The official opening ceremony for Guelph Market Square is held Saturday, February 18

History and heritage

Provincial Winter Fair Building

In 1899, based on the city’s reputation for promoting advanced agriculture, Guelph’s Market Square was selected to host the annual Provincial Winter Fair. The square was also used regularly for livestock competitions, cattle and horse auctions, grain, hay and wood markets, displays, sales and banquets.

After 1914, changes to the buildings accommodated housing for troops during World War II and the Memorial Gardens Arena.

In 2002, preparation for a new City Hall building revealed most of the original Winter Fair Building façade which stands as a monument to Guelph’s agricultural history.

Guelph’s original Town Hall

The original Town Hall and Market House were designed by architect William Thomas. The building opened in 1857.

The tower bell was rung daily at 7 a.m., 12 noon and 6 p.m., and during fires, funerals and special events. The central portion of the building housed Town Council offices and chambers while the eastern portion housed Guelph’s fire engine and police cells. The western portion was used for market sales and included butchers’ stalls.

In 1875, an addition provided a larger auditorium for banquets and concerts. During modernization in 1961 the tower was removed.

Between 2006 and 2010 Guelph built a new City Hall and the original Town Hall building was rehabilitated and renovated to house Guelph’s Provincial Offences Court.

John Galt’s Town Plan

John Galt’s 1827 plan for the Town of Guelph shows a central gathering place inside the large, triangular Market Grounds.

Galt’s plan was based on planned towns he had seen in his travels including Buffalo, New York and Detroit, Michigan which used a radial baroque design connected with a larger grid of streets. He was also influenced by the New Town movement used in Edinburgh, Scotland which emphasized vistas, wide streets, public squares and dramatic views of public buildings.

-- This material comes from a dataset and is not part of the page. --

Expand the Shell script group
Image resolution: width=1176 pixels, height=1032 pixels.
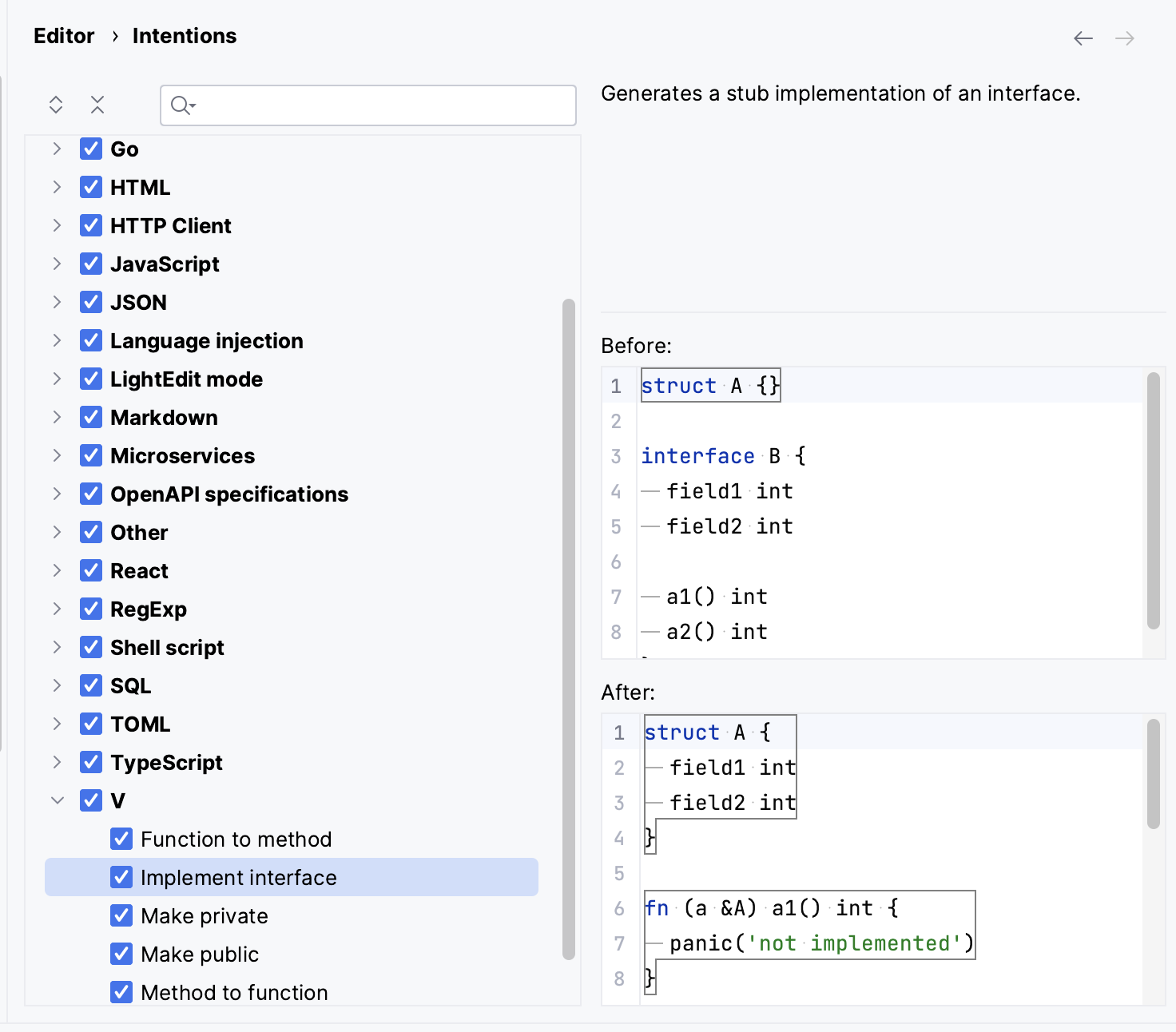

In today’s Market Square, Guelph’s City Hall and Provincial Offences Court occupy about one quarter the original Market Grounds.

Market Square community donations

Thank you to all donors for making possible the central feature of Market Square: the skating rink and wading pool

This fundraising campaign was an extraordinary community effort.

Thank you to the governments of Canada and Ontario for providing $1 million in funding through the Recreational Infrastructure Canada Program in Ontario (RInC Ontario) and the Ontario Recreation Program (Ontario REC).

Thank you to the volunteer Market Square Fundraising Committee (the Rink Rats) who raised a remarkable $1.1 million in our community: Ken Hammill (Chair), Audrey Jamal, Mark Rodford, and Mark Goldberg.

Thank you to lead donors Andrew, Sue, and Madison Lambden for their $400,000 gift in memory of Nick Lambden through the Nicholas Lambden Memorial Children’s Foundation Fund.

Thank you to the many residents and businesses who generously donated to make this project a reality for our community.

With a total of $2.1 million raised, we built more than just a rink and wading pool – we built a dynamic community space that will bring families and neighbours together for generations to come.